The parameter estimate for the first contrast compares the mean of the dependent
variable, **write**, for levels 1 and 2 yielding 11.5417 and
is statistically significant (p<.000). The t-value associated with this test
is 3.5122. The results of the second
contrast, comparing the mean of **write** for levels 1 and 3. The expected
difference in variable **write** between group 1 and 3 is 1.7417 and is not
statistically significant (t = 0.6374, p = .5246), while the third contrast is
statistically significant. Notice that the intercept corresponds to the cell
mean for **race** = Hispanic group.

The results of simple coding are very similar to dummy coding in that each level is compared to the reference level. The difference in the regression output between dummy coding and simple coding scheme is in the intercepts. In the dummy coding scheme, the intercept corresponds to the cell mean of the reference group, while in the simple coding scheme, the intercept corresponds to the mean of cell means.

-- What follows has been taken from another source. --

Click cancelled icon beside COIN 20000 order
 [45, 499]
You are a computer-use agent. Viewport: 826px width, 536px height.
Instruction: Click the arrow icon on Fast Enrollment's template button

In our example below, level 1 is the reference level
and **race.f1** compares level 1 to level 2, **race.f2** compares level 1 to level
3, and **race.f3** compares level 1 to level 4. For **race.f1** the coding is
3/4 for level 2, and -1/4 for all other levels. Likewise, for **race.f2** the coding is 3/4 for level
3, and -1/4 for all other levels, and for **race.f3** the coding is 3/4 for level 4, and -1/4
for all other levels. The general rule is that the reference group is never coded anything but -1/4 and for
each contrast the level that is being contrasted is coded 3/4. Thus, for the first contrast
it is level 2 which is coded 3/4 and all other level are -1/4. Since there are four groups and the values
have to add to one there must be three levels coded as -1/4 and one level as 3/4.

SIMPLE Coding

Level of race | race.f1 (1 vs 2) | race.f2 (1 vs.3) | race.f3 (1 vs. 4) |

1 (Hispanic) | -1/4 | -1/4 | -1/4 |

2 (Asian) | 3/4 | -1/4 | -1/4 |

3 (African American) | -1/4 | 3/4 | -1/4 |

4 (Caucasian) | -1/4 | -1/4 | 3/4 |

Below we show the more general rule for creating this kind of coding scheme
using regression coding, where k is the number of levels of the categorical
variable (in the case of the variable **race.f** k = 4).

SIMPLE Coding

Level of race | level 1 vs. 2 | level 1 vs. 3 | level 1 vs. 4 |

1 (Hispanic) | -1 / k | -1 / k | -1 / k |

2 (Asian) | (k-1) / k | -1 / k | -1 / k |

3 (African American) | -1 / k | (k-1) / k | -1 / k |

4 (Caucasian) | -1 / k | -1 / k | (k-1) / k |

Let's create the contrast matrix manually using the scheme shown above. Essentially, the difference between the dummy coding scheme and the simple coding scheme is a constant matrix whose each element is 1/k if our categorical variable has k levels.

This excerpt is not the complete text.